» **WRITTEN PROBLEM**:
Put each line of the material below into a numbered list, omitting any blank lines.

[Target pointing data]
┄┄┄┄┄┄┄┄┄┄┄┄┄┄┄┄┄┄┄┄

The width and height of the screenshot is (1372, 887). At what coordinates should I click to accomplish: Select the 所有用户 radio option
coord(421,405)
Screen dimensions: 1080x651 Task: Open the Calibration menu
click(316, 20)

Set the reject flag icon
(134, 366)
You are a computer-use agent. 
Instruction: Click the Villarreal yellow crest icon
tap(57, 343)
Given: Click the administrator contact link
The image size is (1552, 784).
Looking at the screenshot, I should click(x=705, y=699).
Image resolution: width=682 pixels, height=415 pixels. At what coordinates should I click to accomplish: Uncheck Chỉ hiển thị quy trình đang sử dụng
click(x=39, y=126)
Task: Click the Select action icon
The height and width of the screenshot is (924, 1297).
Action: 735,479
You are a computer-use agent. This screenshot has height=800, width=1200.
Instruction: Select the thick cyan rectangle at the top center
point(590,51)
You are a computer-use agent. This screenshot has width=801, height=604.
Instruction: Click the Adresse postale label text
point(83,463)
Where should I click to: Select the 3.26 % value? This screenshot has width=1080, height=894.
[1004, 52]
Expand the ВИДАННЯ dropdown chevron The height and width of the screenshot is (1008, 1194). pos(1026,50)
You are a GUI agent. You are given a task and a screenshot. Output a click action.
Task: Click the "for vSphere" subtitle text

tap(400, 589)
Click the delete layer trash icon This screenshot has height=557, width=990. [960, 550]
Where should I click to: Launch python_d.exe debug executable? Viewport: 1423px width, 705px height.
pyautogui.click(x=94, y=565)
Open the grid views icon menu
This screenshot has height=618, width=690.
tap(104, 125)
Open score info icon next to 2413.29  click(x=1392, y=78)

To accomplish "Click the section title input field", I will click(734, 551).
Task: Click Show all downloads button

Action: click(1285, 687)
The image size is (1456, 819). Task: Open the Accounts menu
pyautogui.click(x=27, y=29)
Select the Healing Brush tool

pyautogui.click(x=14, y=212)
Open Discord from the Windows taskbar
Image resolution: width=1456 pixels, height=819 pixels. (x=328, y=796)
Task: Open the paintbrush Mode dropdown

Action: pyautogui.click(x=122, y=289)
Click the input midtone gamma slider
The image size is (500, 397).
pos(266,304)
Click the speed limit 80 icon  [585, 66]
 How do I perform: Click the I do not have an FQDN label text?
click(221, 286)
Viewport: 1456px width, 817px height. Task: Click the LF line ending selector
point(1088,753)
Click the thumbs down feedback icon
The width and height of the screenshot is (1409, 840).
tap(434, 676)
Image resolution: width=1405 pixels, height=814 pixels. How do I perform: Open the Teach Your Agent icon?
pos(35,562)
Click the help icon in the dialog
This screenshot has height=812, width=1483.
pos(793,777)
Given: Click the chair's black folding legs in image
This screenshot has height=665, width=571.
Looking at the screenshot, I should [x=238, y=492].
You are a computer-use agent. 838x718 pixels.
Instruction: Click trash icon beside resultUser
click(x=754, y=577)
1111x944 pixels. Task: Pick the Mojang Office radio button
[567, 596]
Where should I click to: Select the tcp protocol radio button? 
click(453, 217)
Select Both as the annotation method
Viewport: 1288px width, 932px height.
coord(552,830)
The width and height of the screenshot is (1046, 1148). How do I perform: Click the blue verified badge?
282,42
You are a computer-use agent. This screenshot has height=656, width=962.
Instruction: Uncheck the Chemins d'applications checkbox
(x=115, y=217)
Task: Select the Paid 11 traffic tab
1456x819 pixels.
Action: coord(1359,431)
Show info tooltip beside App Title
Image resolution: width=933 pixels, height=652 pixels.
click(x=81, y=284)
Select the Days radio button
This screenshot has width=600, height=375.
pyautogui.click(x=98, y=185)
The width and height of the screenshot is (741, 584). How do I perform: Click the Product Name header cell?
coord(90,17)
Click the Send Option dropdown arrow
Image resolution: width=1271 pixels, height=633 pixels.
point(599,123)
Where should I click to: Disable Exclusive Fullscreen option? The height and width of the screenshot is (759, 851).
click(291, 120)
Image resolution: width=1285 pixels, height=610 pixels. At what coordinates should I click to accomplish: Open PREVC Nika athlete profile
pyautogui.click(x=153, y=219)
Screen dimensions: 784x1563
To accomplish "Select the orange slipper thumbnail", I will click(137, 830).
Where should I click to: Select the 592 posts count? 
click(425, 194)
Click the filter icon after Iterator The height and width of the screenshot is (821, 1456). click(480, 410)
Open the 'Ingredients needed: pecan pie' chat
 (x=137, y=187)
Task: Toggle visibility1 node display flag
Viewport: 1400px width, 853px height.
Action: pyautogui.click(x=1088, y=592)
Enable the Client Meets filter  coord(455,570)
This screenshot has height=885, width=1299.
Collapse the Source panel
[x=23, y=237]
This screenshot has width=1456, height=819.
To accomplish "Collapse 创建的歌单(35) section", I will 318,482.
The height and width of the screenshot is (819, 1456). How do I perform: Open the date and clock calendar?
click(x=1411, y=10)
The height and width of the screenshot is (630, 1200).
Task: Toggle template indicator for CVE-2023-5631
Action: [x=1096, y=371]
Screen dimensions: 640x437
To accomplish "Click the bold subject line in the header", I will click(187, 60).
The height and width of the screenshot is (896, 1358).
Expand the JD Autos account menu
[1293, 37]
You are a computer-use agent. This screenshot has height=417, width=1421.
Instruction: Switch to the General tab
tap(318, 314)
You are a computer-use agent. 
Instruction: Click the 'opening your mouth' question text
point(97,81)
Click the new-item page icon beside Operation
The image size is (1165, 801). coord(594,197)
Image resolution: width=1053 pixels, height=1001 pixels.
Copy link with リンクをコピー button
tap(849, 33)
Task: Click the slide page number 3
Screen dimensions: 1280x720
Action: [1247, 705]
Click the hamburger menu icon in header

┄┄┄┄┄┄┄┄┄┄┄┄┄┄┄┄┄┄┄┄

» **PROBLEM SOLUTION**:
1. The width and height of the screenshot is (1372, 887). At what coordinates should I click to accomplish: Select the 所有用户 radio option
2. coord(421,405)
3. Screen dimensions: 1080x651 Task: Open the Calibration menu
4. click(316, 20)
5. Set the reject flag icon
6. (134, 366)
7. You are a computer-use agent. 
8. Instruction: Click the Villarreal yellow crest icon
9. tap(57, 343)
10. Given: Click the administrator contact link
11. The image size is (1552, 784).
12. Looking at the screenshot, I should click(x=705, y=699).
13. Image resolution: width=682 pixels, height=415 pixels. At what coordinates should I click to accomplish: Uncheck Chỉ hiển thị quy trình đang sử dụng
14. click(x=39, y=126)
15. Task: Click the Select action icon
16. The height and width of the screenshot is (924, 1297).
17. Action: 735,479
18. You are a computer-use agent. This screenshot has height=800, width=1200.
19. Instruction: Select the thick cyan rectangle at the top center
20. point(590,51)
21. You are a computer-use agent. This screenshot has width=801, height=604.
22. Instruction: Click the Adresse postale label text
23. point(83,463)
24. Where should I click to: Select the 3.26 % value? This screenshot has width=1080, height=894.
25. [1004, 52]
26. Expand the ВИДАННЯ dropdown chevron The height and width of the screenshot is (1008, 1194). pos(1026,50)
27. You are a GUI agent. You are given a task and a screenshot. Output a click action.
28. Task: Click the "for vSphere" subtitle text
29. tap(400, 589)
30. Click the delete layer trash icon This screenshot has height=557, width=990. [960, 550]
31. Where should I click to: Launch python_d.exe debug executable? Viewport: 1423px width, 705px height.
32. pyautogui.click(x=94, y=565)
33. Open the grid views icon menu
34. This screenshot has height=618, width=690.
35. tap(104, 125)
36. Open score info icon next to 2413.29  click(x=1392, y=78)
37. To accomplish "Click the section title input field", I will click(734, 551).
38. Task: Click Show all downloads button
39. Action: click(1285, 687)
40. The image size is (1456, 819). Task: Open the Accounts menu
41. pyautogui.click(x=27, y=29)
42. Select the Healing Brush tool
43. pyautogui.click(x=14, y=212)
44. Open Discord from the Windows taskbar
45. Image resolution: width=1456 pixels, height=819 pixels. (x=328, y=796)
46. Task: Open the paintbrush Mode dropdown
47. Action: pyautogui.click(x=122, y=289)
48. Click the input midtone gamma slider
49. The image size is (500, 397).
50. pos(266,304)
51. Click the speed limit 80 icon  [585, 66]
52.  How do I perform: Click the I do not have an FQDN label text?
53. click(221, 286)
54. Viewport: 1456px width, 817px height. Task: Click the LF line ending selector
55. point(1088,753)
56. Click the thumbs down feedback icon
57. The width and height of the screenshot is (1409, 840).
58. tap(434, 676)
59. Image resolution: width=1405 pixels, height=814 pixels. How do I perform: Open the Teach Your Agent icon?
60. pos(35,562)
61. Click the help icon in the dialog
62. This screenshot has height=812, width=1483.
63. pos(793,777)
64. Given: Click the chair's black folding legs in image
65. This screenshot has height=665, width=571.
66. Looking at the screenshot, I should [x=238, y=492].
67. You are a computer-use agent. 838x718 pixels.
68. Instruction: Click trash icon beside resultUser
69. click(x=754, y=577)
70. 1111x944 pixels. Task: Pick the Mojang Office radio button
71. [567, 596]
72. Where should I click to: Select the tcp protocol radio button? 
73. click(453, 217)
74. Select Both as the annotation method
75. Viewport: 1288px width, 932px height.
76. coord(552,830)
77. The width and height of the screenshot is (1046, 1148). How do I perform: Click the blue verified badge?
78. 282,42
79. You are a computer-use agent. This screenshot has height=656, width=962.
80. Instruction: Uncheck the Chemins d'applications checkbox
81. (x=115, y=217)
82. Task: Select the Paid 11 traffic tab
83. 1456x819 pixels.
84. Action: coord(1359,431)
85. Show info tooltip beside App Title
86. Image resolution: width=933 pixels, height=652 pixels.
87. click(x=81, y=284)
88. Select the Days radio button
89. This screenshot has width=600, height=375.
90. pyautogui.click(x=98, y=185)
91. The width and height of the screenshot is (741, 584). How do I perform: Click the Product Name header cell?
92. coord(90,17)
93. Click the Send Option dropdown arrow
94. Image resolution: width=1271 pixels, height=633 pixels.
95. point(599,123)
96. Where should I click to: Disable Exclusive Fullscreen option? The height and width of the screenshot is (759, 851).
97. click(291, 120)
98. Image resolution: width=1285 pixels, height=610 pixels. At what coordinates should I click to accomplish: Open PREVC Nika athlete profile
99. pyautogui.click(x=153, y=219)
100. Screen dimensions: 784x1563
101. To accomplish "Select the orange slipper thumbnail", I will click(137, 830).
102. Where should I click to: Select the 592 posts count? 
103. click(425, 194)
104. Click the filter icon after Iterator The height and width of the screenshot is (821, 1456). click(480, 410)
105. Open the 'Ingredients needed: pecan pie' chat
106.  (x=137, y=187)
107. Task: Toggle visibility1 node display flag
108. Viewport: 1400px width, 853px height.
109. Action: pyautogui.click(x=1088, y=592)
110. Enable the Client Meets filter  coord(455,570)
111. This screenshot has height=885, width=1299.
112. Collapse the Source panel
113. [x=23, y=237]
114. This screenshot has width=1456, height=819.
115. To accomplish "Collapse 创建的歌单(35) section", I will 318,482.
116. The height and width of the screenshot is (819, 1456). How do I perform: Open the date and clock calendar?
117. click(x=1411, y=10)
118. The height and width of the screenshot is (630, 1200).
119. Task: Toggle template indicator for CVE-2023-5631
120. Action: [x=1096, y=371]
121. Screen dimensions: 640x437
122. To accomplish "Click the bold subject line in the header", I will click(187, 60).
123. The height and width of the screenshot is (896, 1358).
124. Expand the JD Autos account menu
125. [1293, 37]
126. You are a computer-use agent. This screenshot has height=417, width=1421.
127. Instruction: Switch to the General tab
128. tap(318, 314)
129. You are a computer-use agent. 
130. Instruction: Click the 'opening your mouth' question text
131. point(97,81)
132. Click the new-item page icon beside Operation
133. The image size is (1165, 801). coord(594,197)
134. Image resolution: width=1053 pixels, height=1001 pixels.
135. Copy link with リンクをコピー button
136. tap(849, 33)
137. Task: Click the slide page number 3
138. Screen dimensions: 1280x720
139. Action: [1247, 705]
140. Click the hamburger menu icon in header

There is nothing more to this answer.